The demo was held in the main studio at Cello, that was a thrill by itself. They had a surround playback system set up in the middle of the room, but it only seated about 20 people. The 60 or so folks who attended were rotated through the demo in shifts.
There was no PCM vs DSD showdown, the playback consisted of two variations of mics; the Sennheisers and the Neumann M150s.
From my perspective, as a customer awaiting delivery of his GX9000, I was happy to finally see a GX9000 up close and from the rear (there are NO photos of the rear panel of the machines on the Genex website or brochures.) Seeing the rear panel finally allowed me to understand how the coverter cards and I/O transition panels all fit together.

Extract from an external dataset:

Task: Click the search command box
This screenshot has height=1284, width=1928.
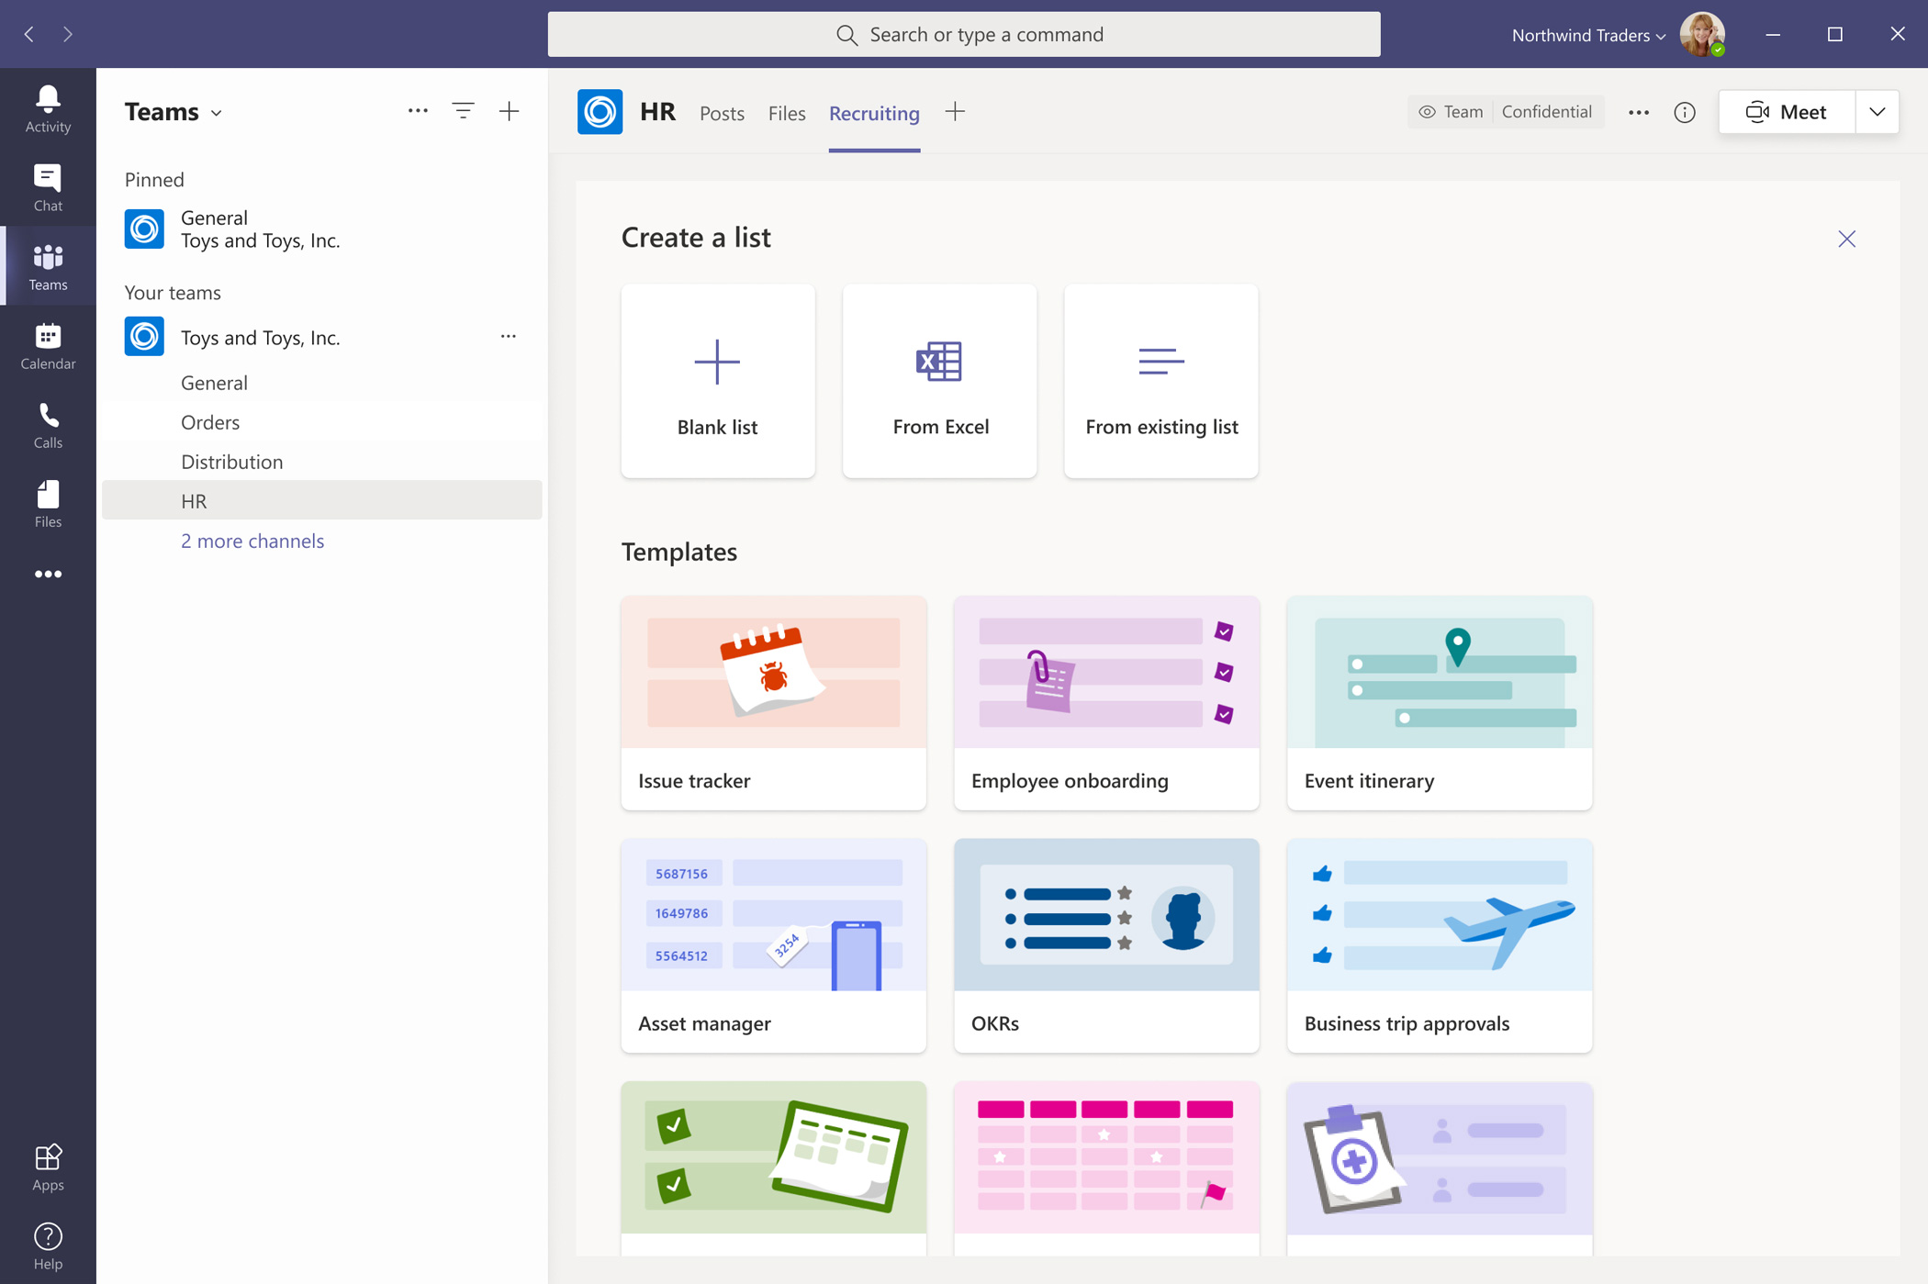Action: [964, 35]
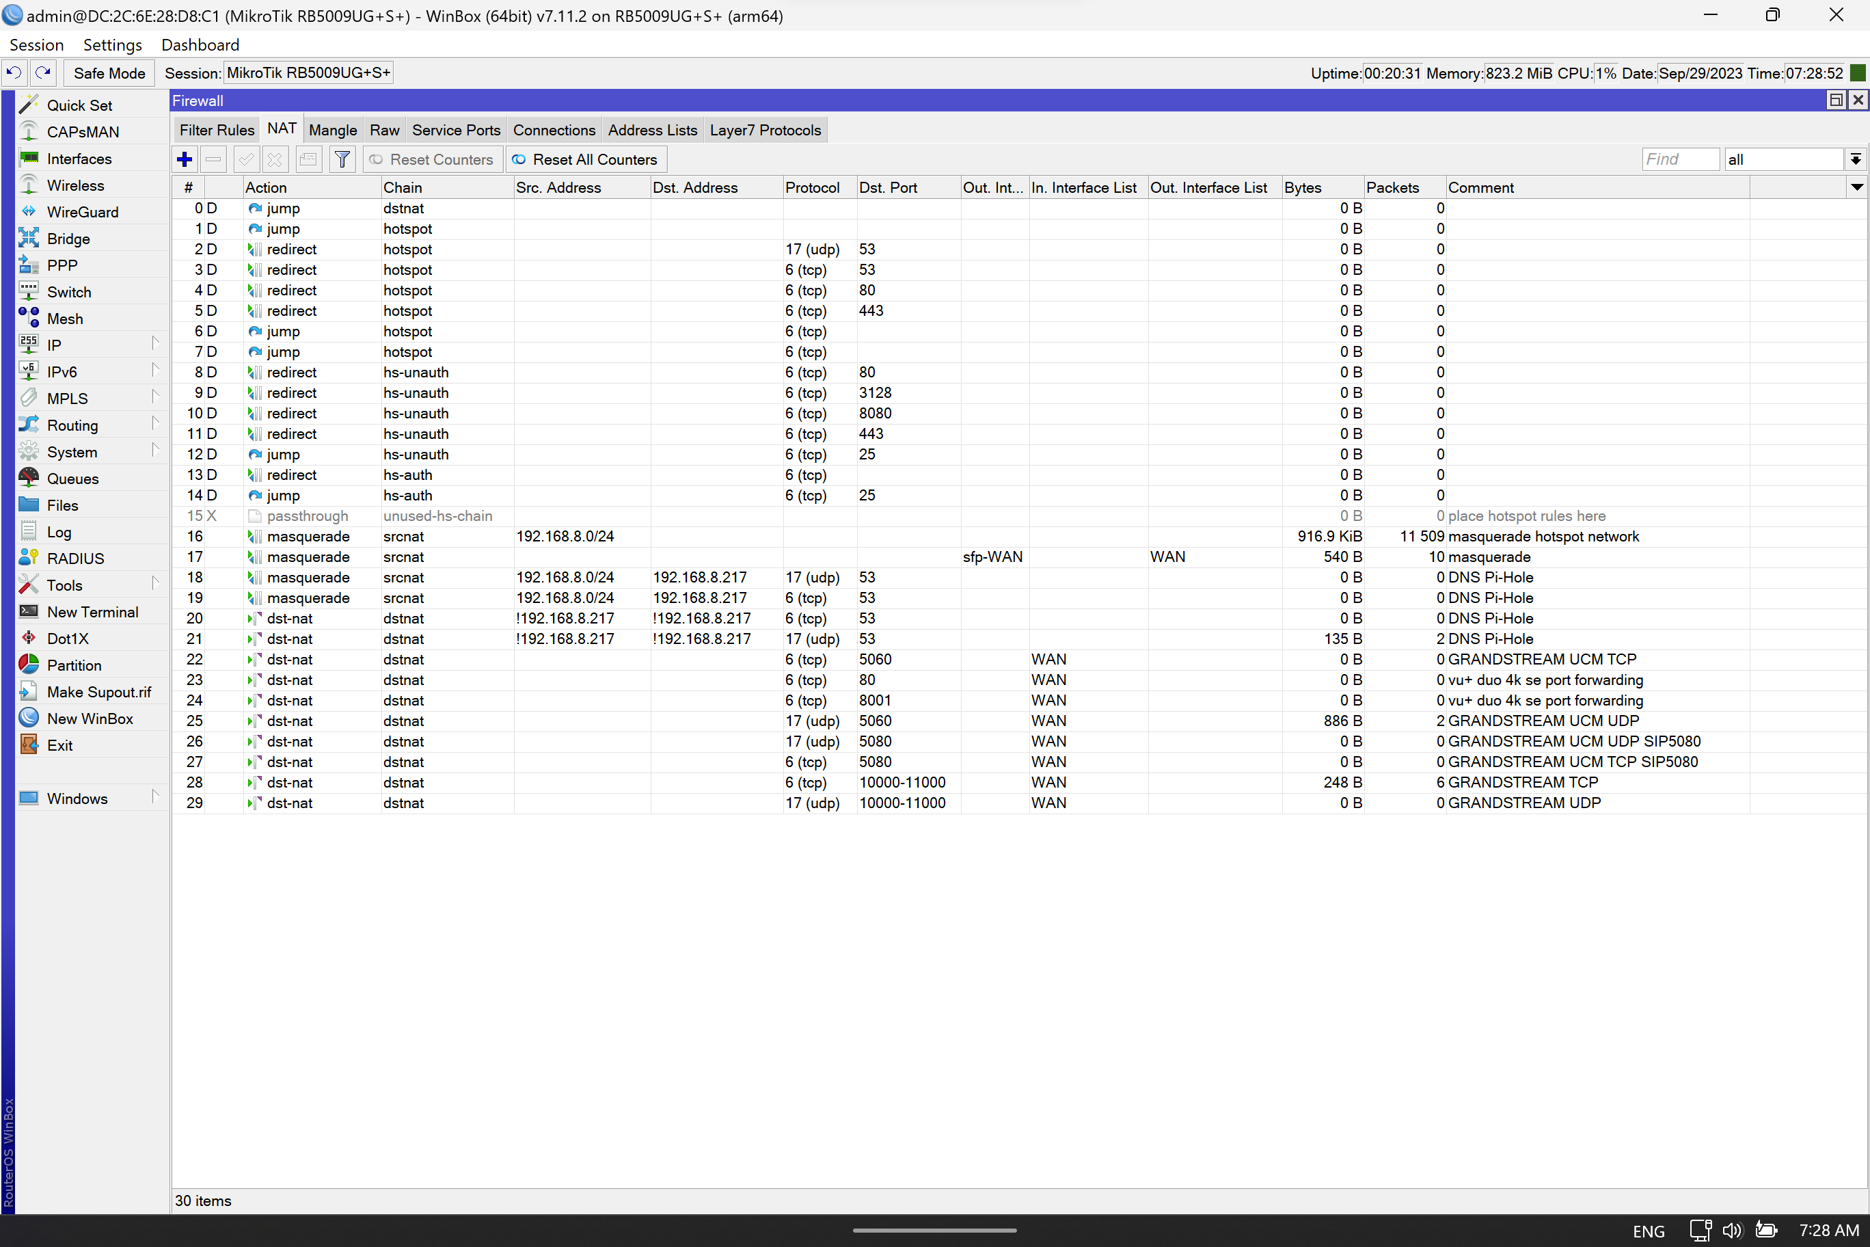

Commenting on the sound in that kind of situation wouldn't be too meaningful. It wasn't an opportunity for critical listening, and the setting made everything sound good. (the Basie band is amazing, the room sounds great, the system was the best gear I have ever seen assembled in one room, etc.) But Neumann is supposed to issue a CD/SACD from the even that should prove very interesting listening.
I'm just very glad that I will be receiving my recorder within the next week or so. My biggest concern right now is how to effectively market this new toy to potential clients. Sitting in one of Bill Putnam's old rooms for the demo gave me an idea. The same way that Putnam recorded sessions in stereo even when the labels were only paying for mono, he was then able to offer hundreds of hours of stereo recordings to desperate labels when stereo became popular. I'm thinking that some clients might like the idea of tracking to DSD as a way to have a Hi-Res archive of material, even if current releases are still 16/44 CDs. Regardless of today's release formats, shouldn't artists insist that they are recorded at the absolute highest quality standards possible?